Isu SARA Mencuat Jelang Pilkada 2024, Bawaslu Banjar Lakukan Penelusuran

Isu SARA menjelang Pilkada 2024 di Kabupaten Banjar mencuat dan jadi perbicangan belakangan ini. Bawaslu pun mulai menelusuri.

Komisioner Bawaslu Banjar, Ramliannoor, ketika ditemui seusai pengundian nomor urut pasangan calon Pilkada Banjar 2024. Foto: bakabar.com/Hendra Lianor

bakabar.com, MARTAPURA - Isu mempertentangkan Suku, Agama, Ras, dan Antargolongan (SARA) yang mencuat menjelang Pilkada Serentak 2024, mulai ditelisik Badan Pengawas Pemilu (Bawaslu) Banjar. 

Dugaan tersebut berawal dari peredaran audio yang dikabarkan direkam dalam acara silaturahmi salah seorang anggota Komisi VIII DPR RI 2019-2024, Syaifullah Tamliha, dengan anggota BPD se-Banjar, Kamis (19/9) lalu.

Sejumlah anggota BPD yang hadir dalam kegiatan itu lantas menyayangkan,  karena dikhawatirkan dapat memicu provokasi menjelang Pilkada Banjar 2024.

Tidak ingin berkembang luas, Bawaslu Banjar mulai menelusuri dugaan  mempertentangkan SARA tersebut.

"Kami sudah melakukan rapat pleno internal," papar Komisioner Bawaslu Banjar, Ramliannoor, seusai penetapan nomor urut pasangan calon Pilkada Banjar 2024, Senin (23/9).

"Telah diputuskan bahwa kami akan melakukan penelusuran apakah melanggar undang-undang atau tidak," sambungnya.

Bawaslu Banjar sendiri belum menerima laporan terkait dugaan tersebut.
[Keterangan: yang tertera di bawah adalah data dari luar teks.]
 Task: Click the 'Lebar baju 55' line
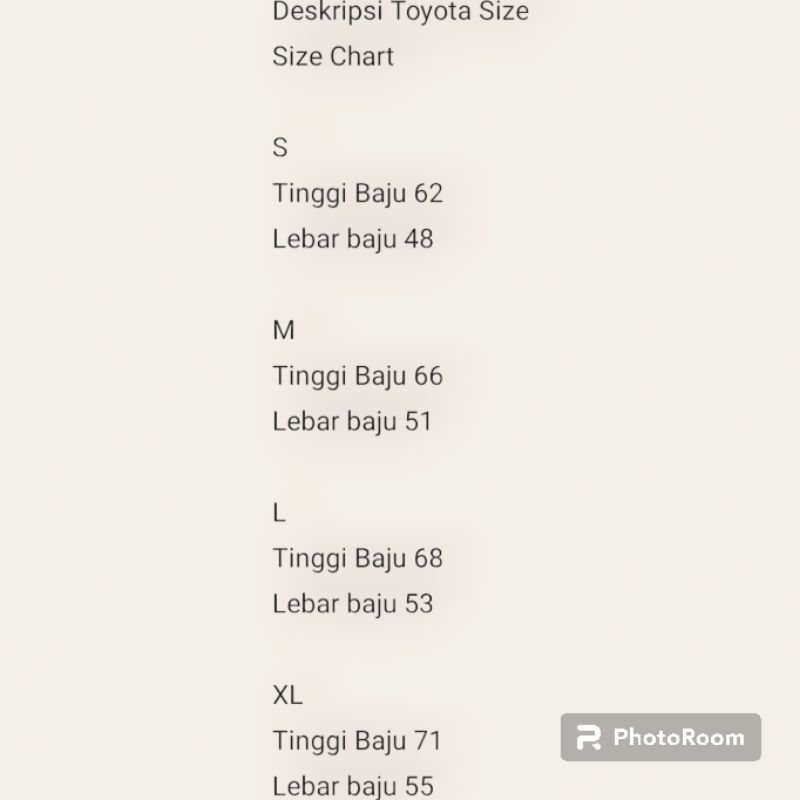click(x=352, y=786)
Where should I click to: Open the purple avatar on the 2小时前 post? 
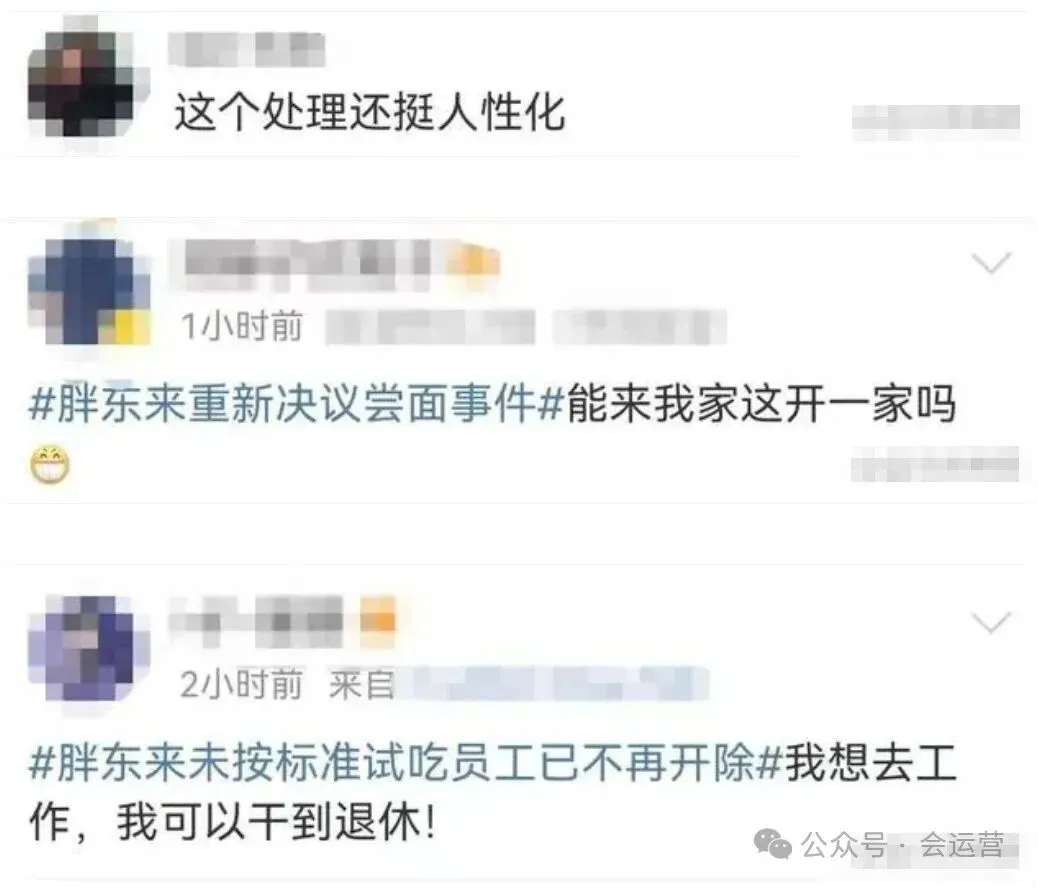tap(89, 649)
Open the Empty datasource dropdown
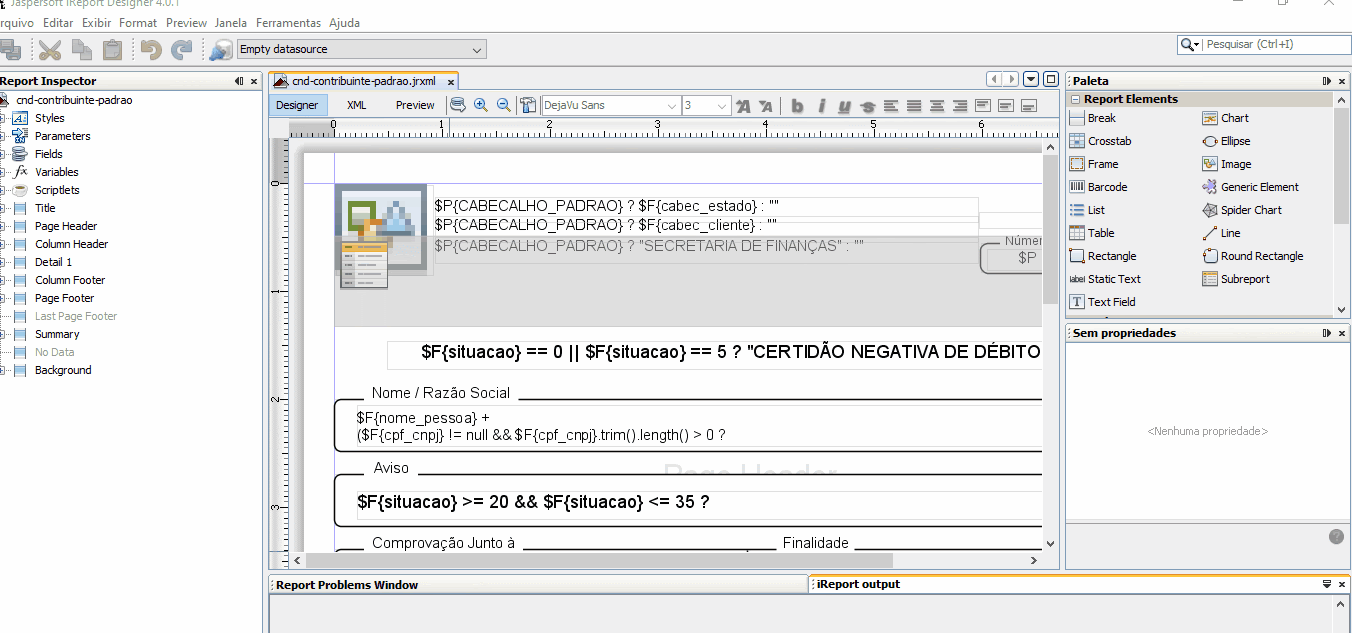This screenshot has width=1352, height=633. point(361,49)
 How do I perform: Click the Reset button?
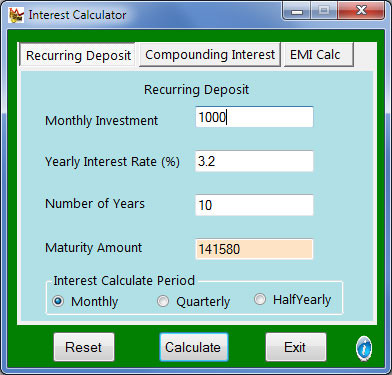pyautogui.click(x=84, y=347)
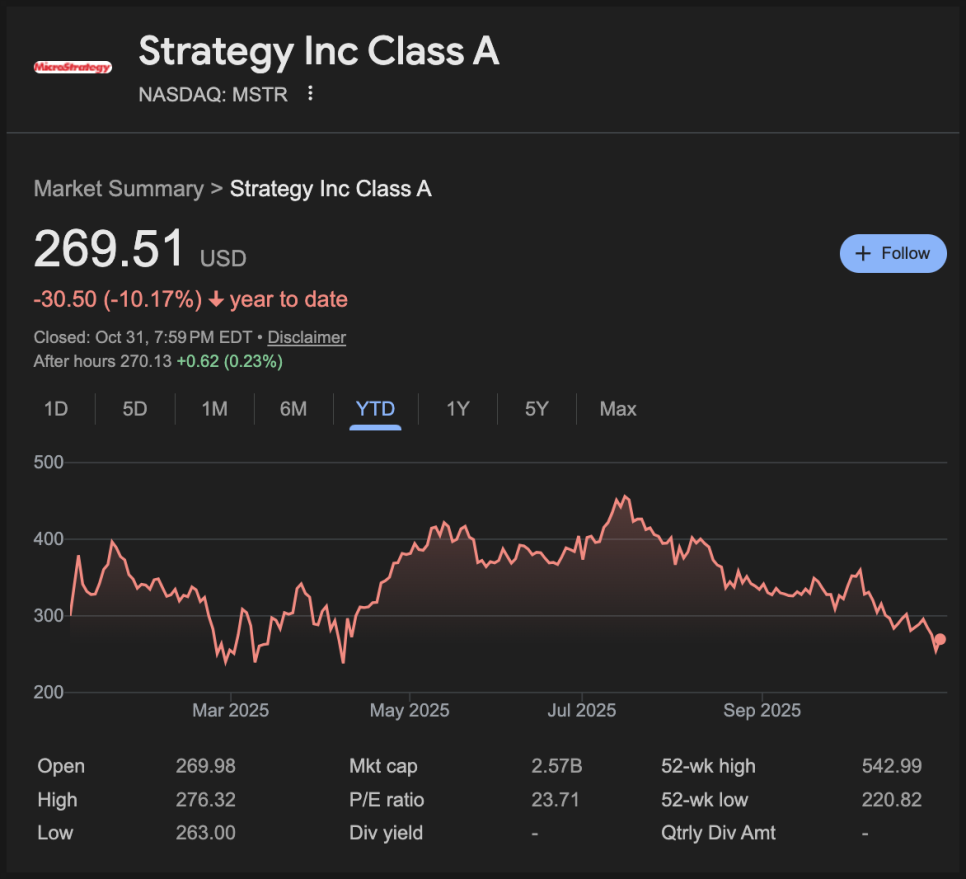Image resolution: width=966 pixels, height=879 pixels.
Task: Click the Strategy Inc Class A heading
Action: [318, 52]
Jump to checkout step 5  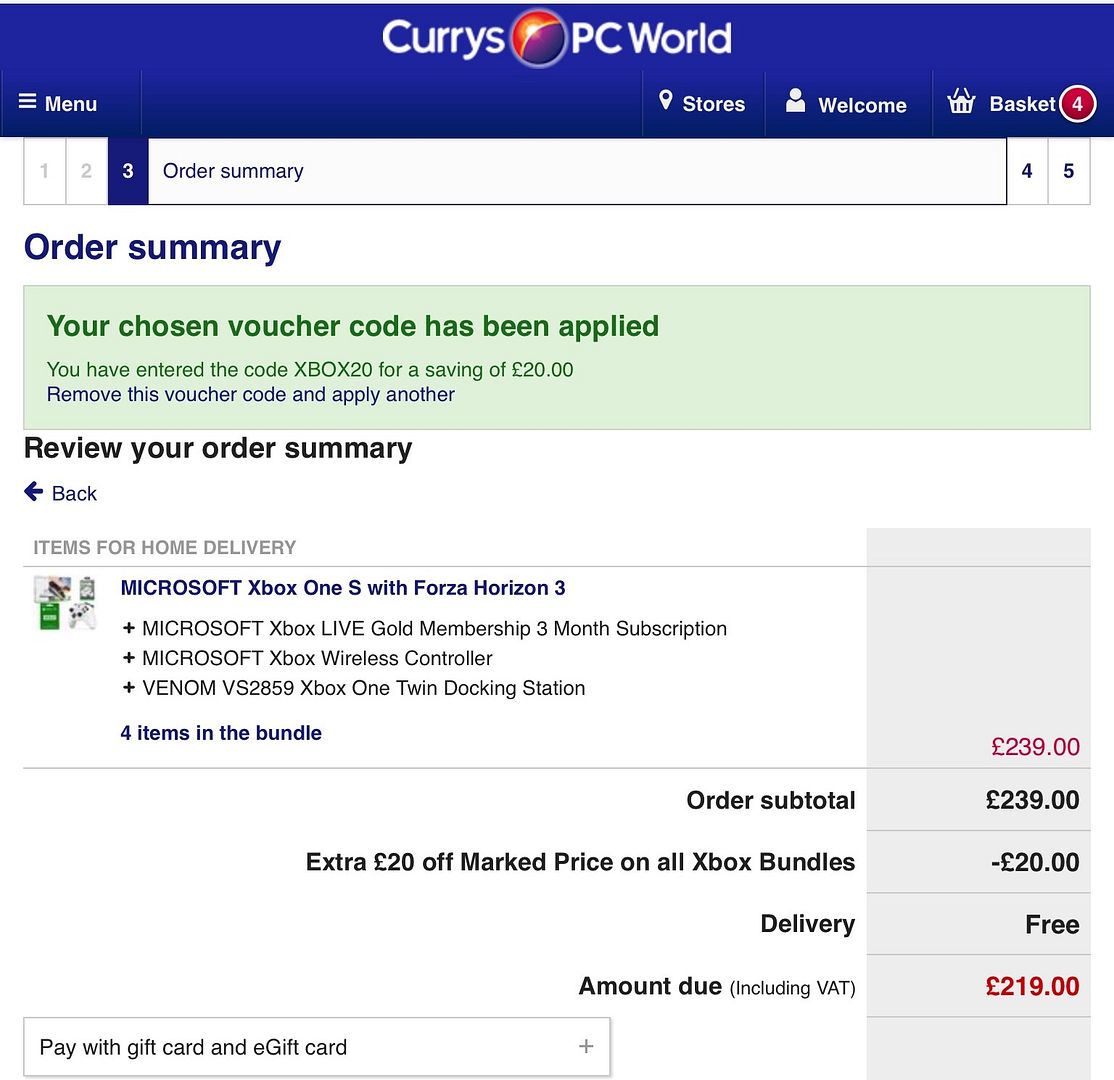(1069, 171)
Meski demikian, isu dapat dianggap sebagai temuan awal sehingga perlu ditelusuri lebih jauh.

"Kami berharap isu tersebut tidak berkembang besar, sekaligus mengingatkan semua pasangan calon maupun masyarakat agar bijak dan menghormati keberagaman," harap Ramli. 

Sementara ketika dikonfirmasi, Syaifullah Tamliha menepis dugaan telah mempertentangkan SARA. Dalam kegiatan silaturahmi dengan BPD, Tamliha juga menegaskan kapasitas sebagai anggota DPR RI yang memberikan wawasan kebangsaan.

"Termasuk saya juga mengingatkan, bahwa di semua negara termasuk Indonesia, ketika pemilu maupun pilkada, tidak menutup kemungkinan (terjadi) perang politik identitas," tukas Tamliha.

Politisi Partai Persatuan Pembangunan (PPP) itu juga menilai boleh saja menggunakan strategi politik identitas dalam pemilu, sembali mencontohkan Partai Keadilan Sejahtera (PKS).

"Semua negara termasuk indonesia, boleh saja (politik identitas). PKS menang (pemilu) di Jakarta menggunakan politik identitas sebagai partai Islam. Orang memilih berdasarkan suku juga pilihan," beber Tamliha.

Disinggung terkait dugaan pelanggaran yang mulai ditelusuri pihak berwenang, Tamliha mengeklaim punya imunitas, "Saya anggota DPR RI dan punya imunitas untuk berbicara," tutupnya.